**About this task**
Search the records for lines with the word "computer" and copy each match.
----- Material provided
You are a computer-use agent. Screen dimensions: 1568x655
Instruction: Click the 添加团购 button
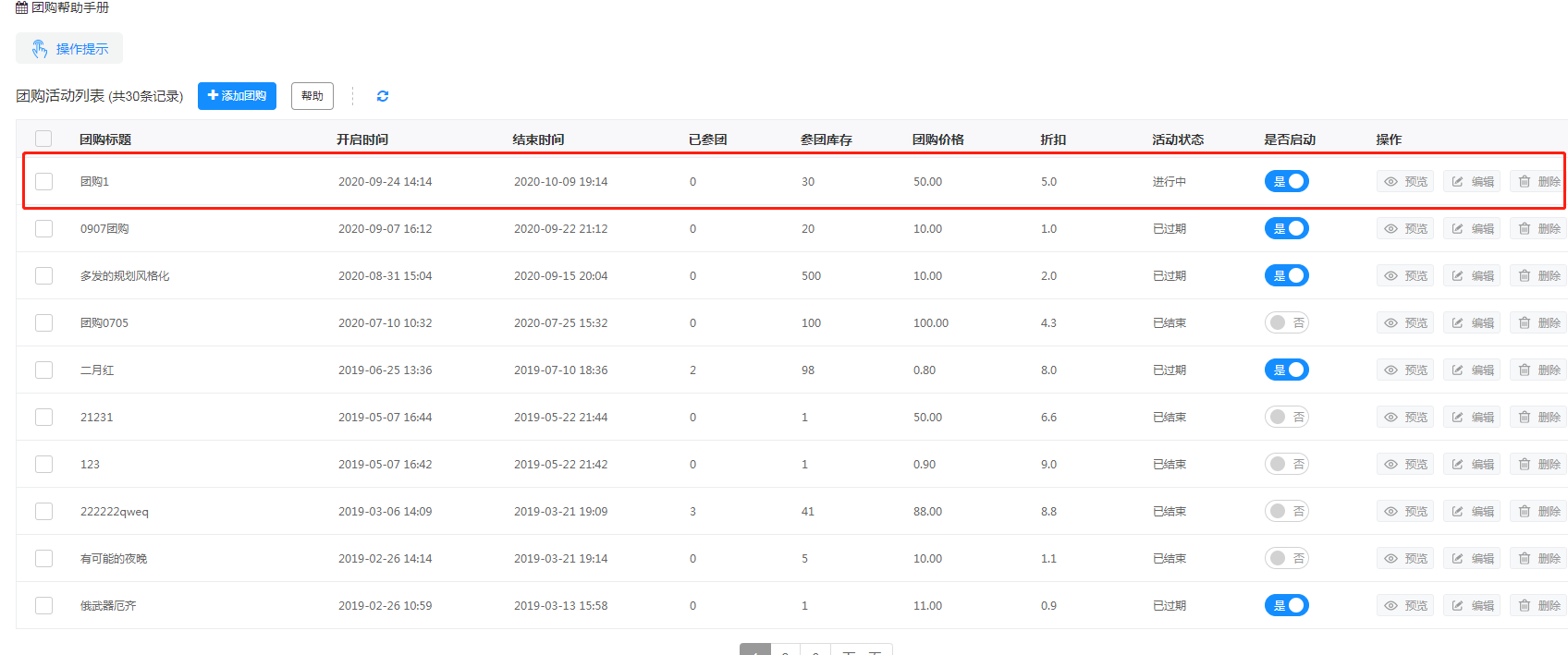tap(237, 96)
----------
----- Material provided
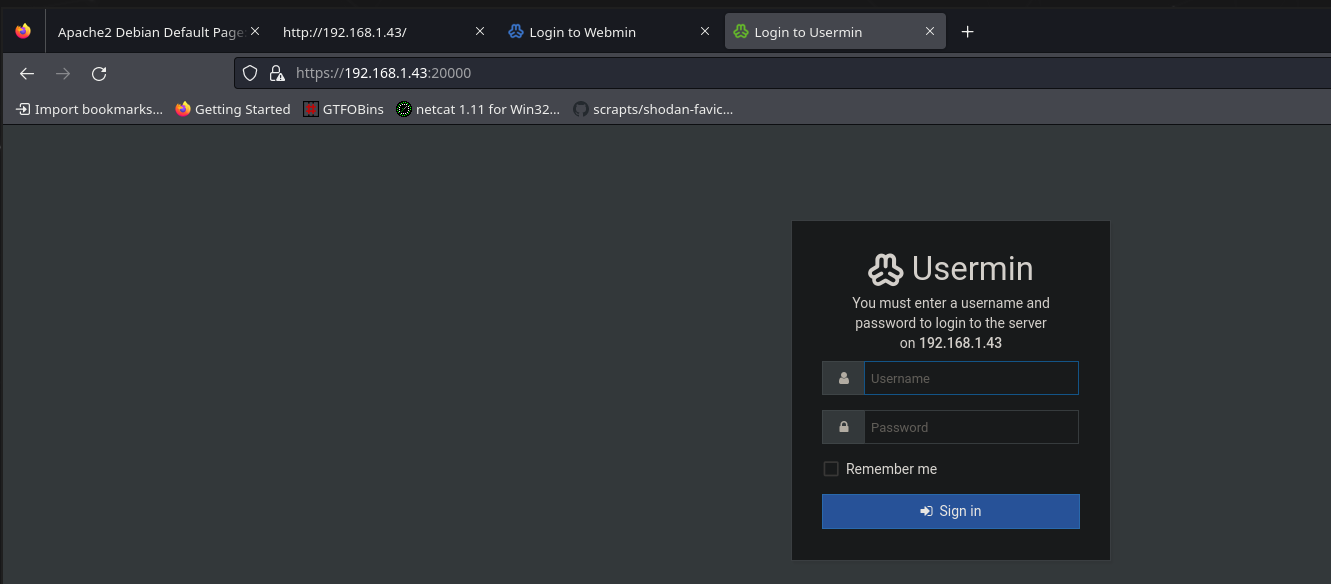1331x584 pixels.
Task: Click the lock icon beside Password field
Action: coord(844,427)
----------
----- Material provided
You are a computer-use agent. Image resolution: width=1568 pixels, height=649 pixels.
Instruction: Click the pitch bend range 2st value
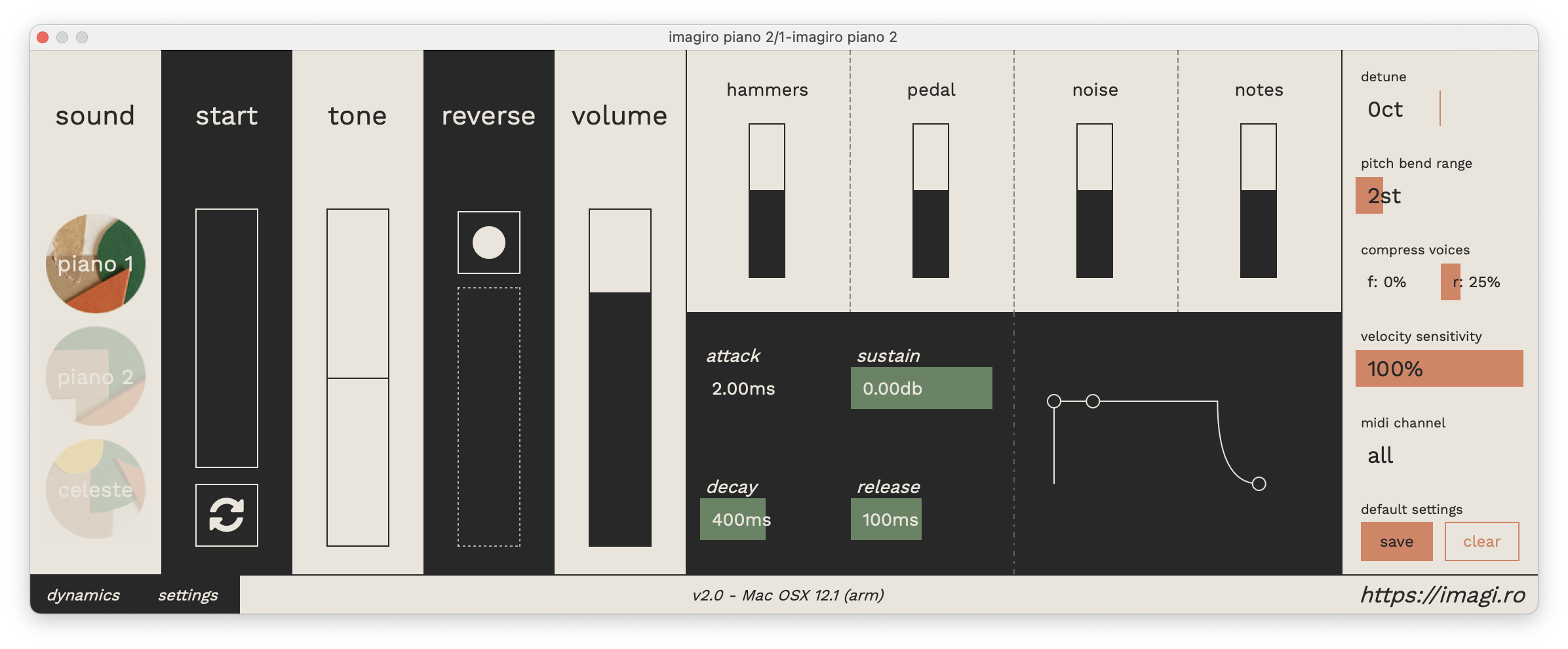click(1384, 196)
----------
**Solution to this task**
You are a computer-use agent. Screen dimensions: 1568x655
You are a computer-use agent. Image resolution: width=1568 pixels, height=649 pixels.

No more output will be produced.